GAO acknowledges recent report projected lab spending based on hypothetical framework
The U.S. Government Accountability Office (GAO), often referred to as the “congressional watchdog,” is supposed to examine how taxpayer dollars are spent, and then provide Congress and federal agencies with objective, reliable information to help save money and work efficiently.
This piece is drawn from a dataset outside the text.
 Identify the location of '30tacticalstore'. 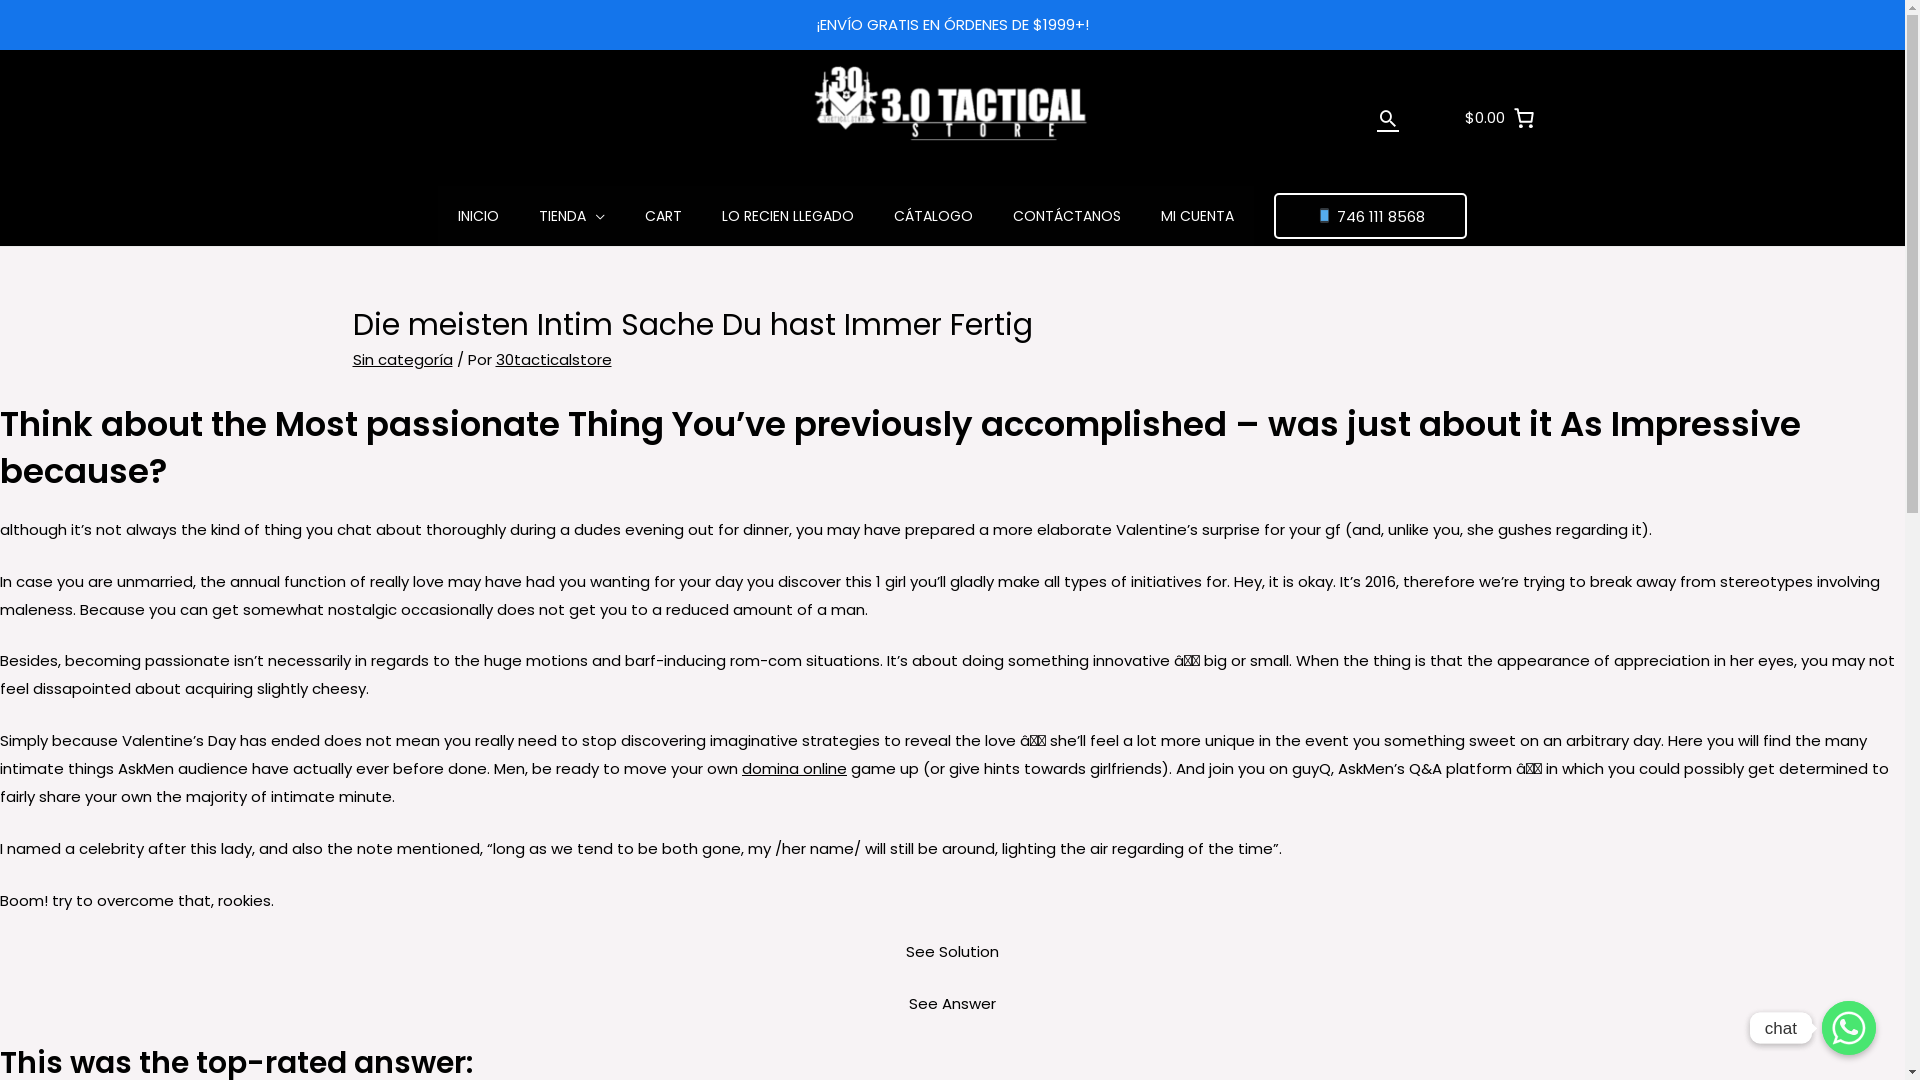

And yet, following growing pushback to a recent report on laboratory billing practices in the Medicare program, James Cosgrove, GAO health care director and author of the report, shared that the GAO’s findings are not actually reflective of current industry practice – but rather are based on a hypothetical scenario.
“We weren’t analyzing what labs are or aren’t doing,” Cosgrove said. “We were analyzing what the exposure to Medicare would be.”
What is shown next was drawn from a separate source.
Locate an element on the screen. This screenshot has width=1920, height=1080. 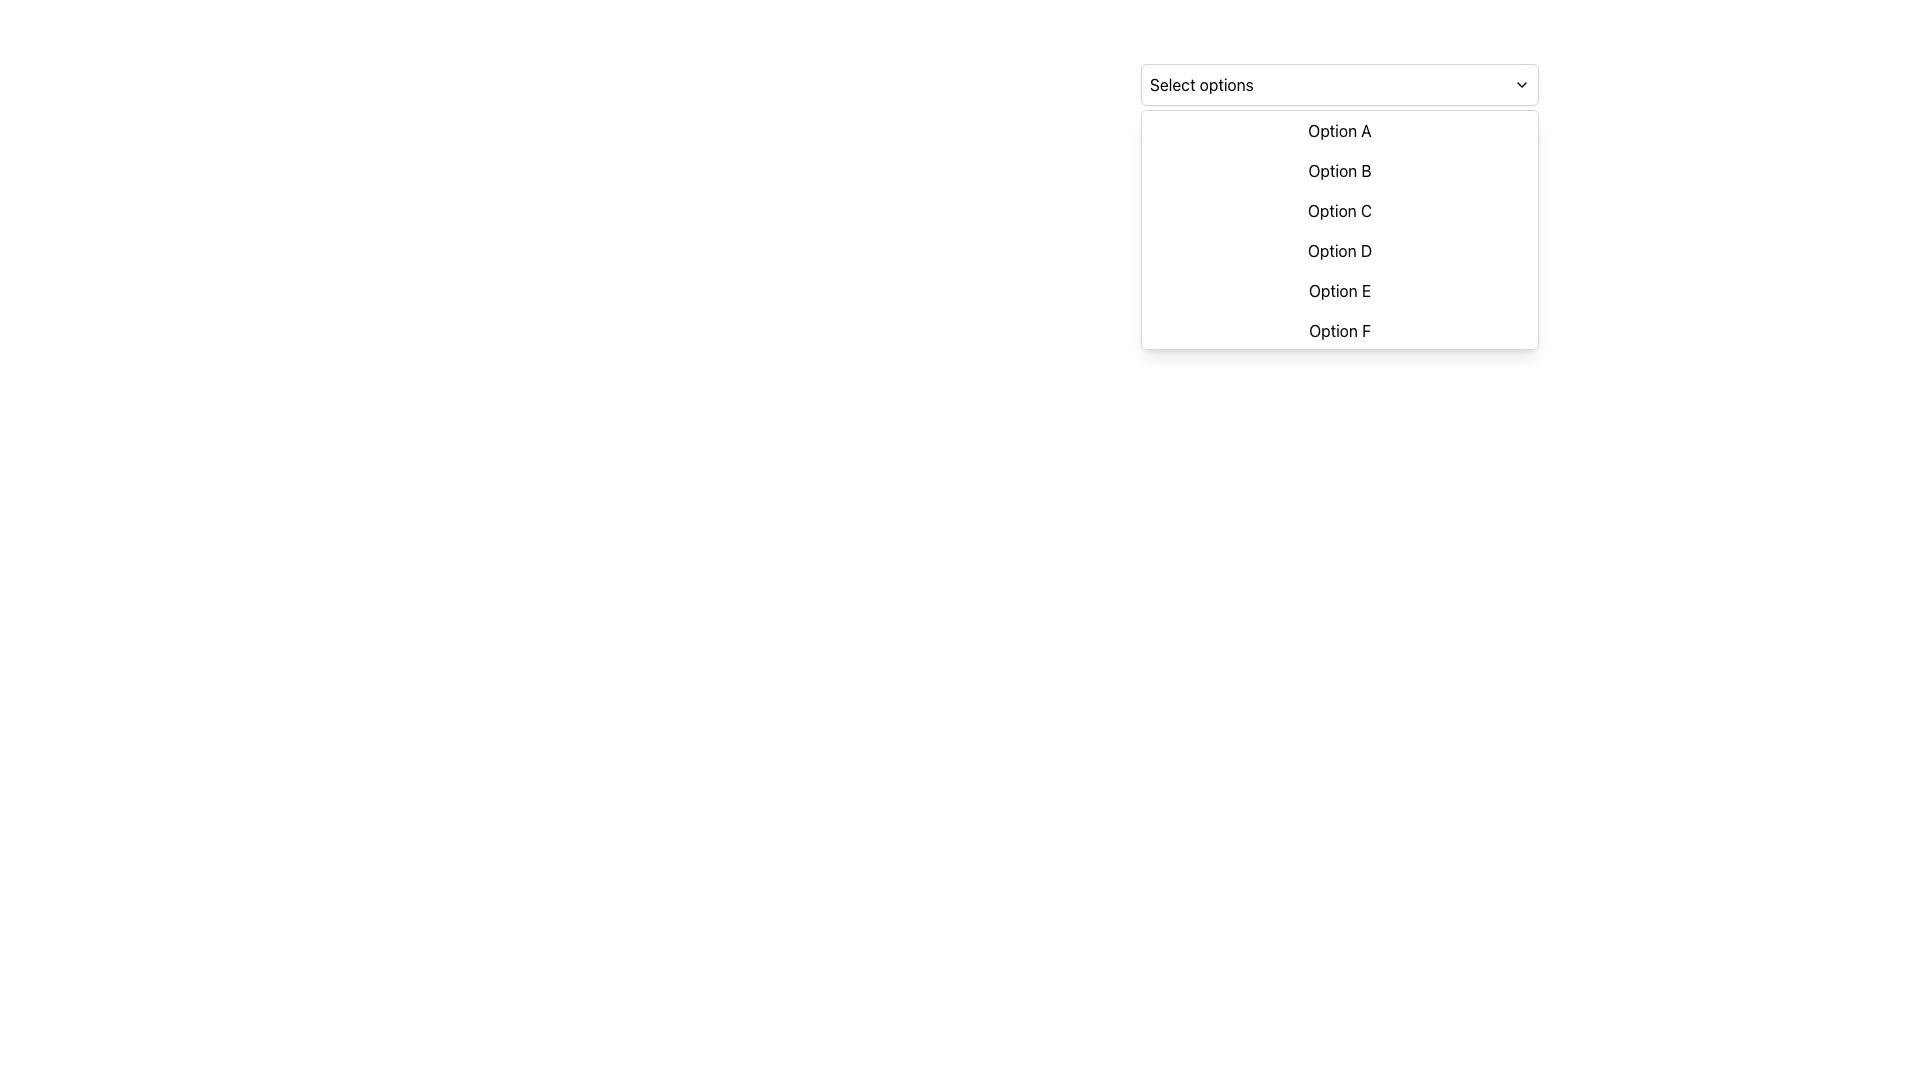
the second option in the dropdown menu is located at coordinates (1339, 169).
In November of last year, the GAO released a report on the Centers for Medicare & Medicaid Services’ (CMS) implementation of new laboratory payment rates under PAMA. As part of its report, the GAO was supposed to analyze 2016 Medicare claims data and assess the future financial impact of the implementation of PAMA – which aims to establish a market-based payment system for lab tests – on CMS.
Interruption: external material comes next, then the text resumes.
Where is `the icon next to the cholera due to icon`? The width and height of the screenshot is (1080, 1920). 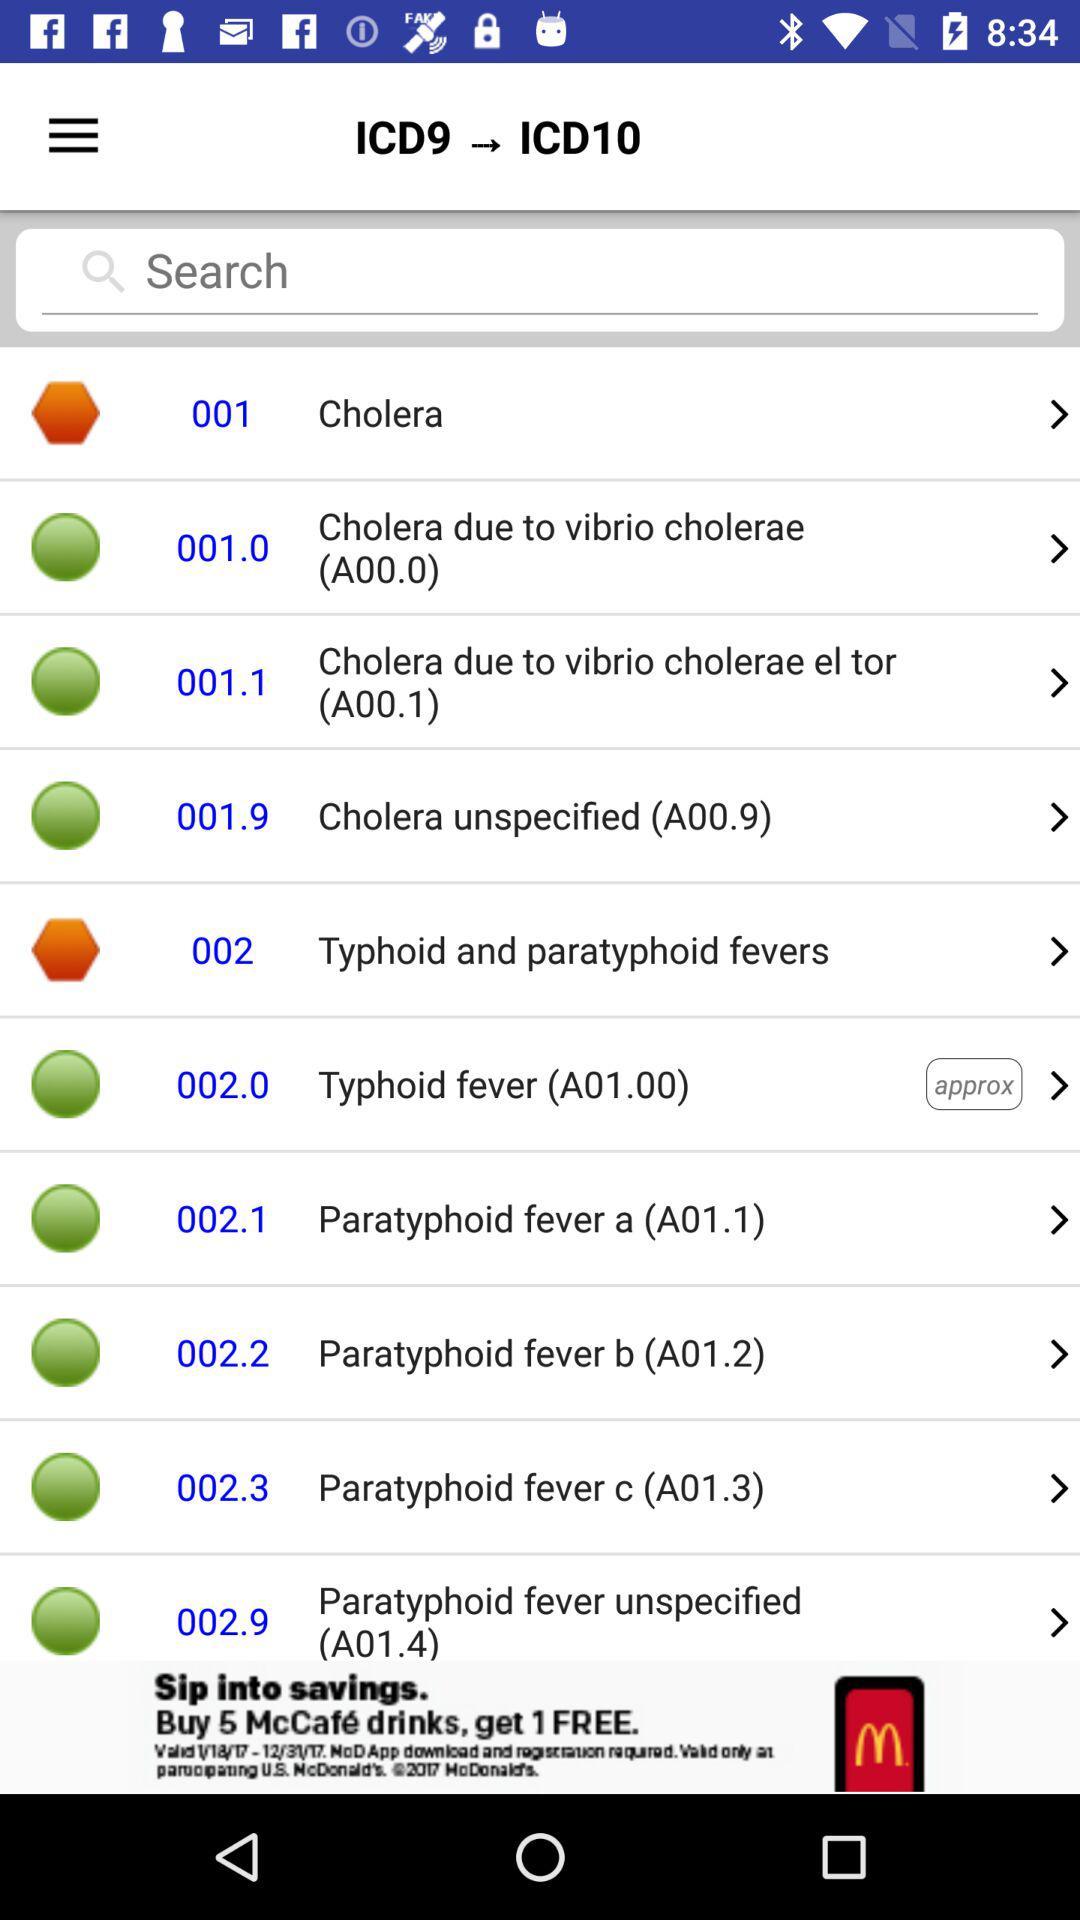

The report claims that Medicare costs could increase by as much as $10.3 billion by 2020 due to the unbundling of certain laboratory panel tests. This accusation, however, is based entirely on a fundamental misunderstanding of how labs bill and are reimbursed for panel testing and suggests that labs are receiving “excess payments” by no longer charging Medicare reduced rates for bundled tests – a claim that is inaccurate and unfounded.
In reality and according to standard industry practices, clinical laboratories are required to bill Medicare for panel tests according to guidelines outlined by the American Medical Association (AMA) CPT codes. Recent survey data of more than 20 million claims for the comprehensive metabolic panel found that labs consistently billed panel tests as required.
Rather than acknowledge the practices currently carried out by the vast majority of labs across the country, the GAO concocted a hypothetical scenario that suggests labs are unbundling certain panel tests and receiving larger reimbursements for individual tests. This assumption is grossly inaccurate and runs counter to standard, demonstrated industry practice.
James Cosgrove went on to say, “It’s not about what the lab industry was or wasn’t doing. It’s about the need to have controls in place.”
It’s clear that the GAO overlooked standard industry practices and instead concocted hypothetical scenarios to inform its recommendations and conclusions. In the process, the report neglects the dangers that CMS’ year-over-year cuts pose to the clinical laboratory industry and the patients they serve.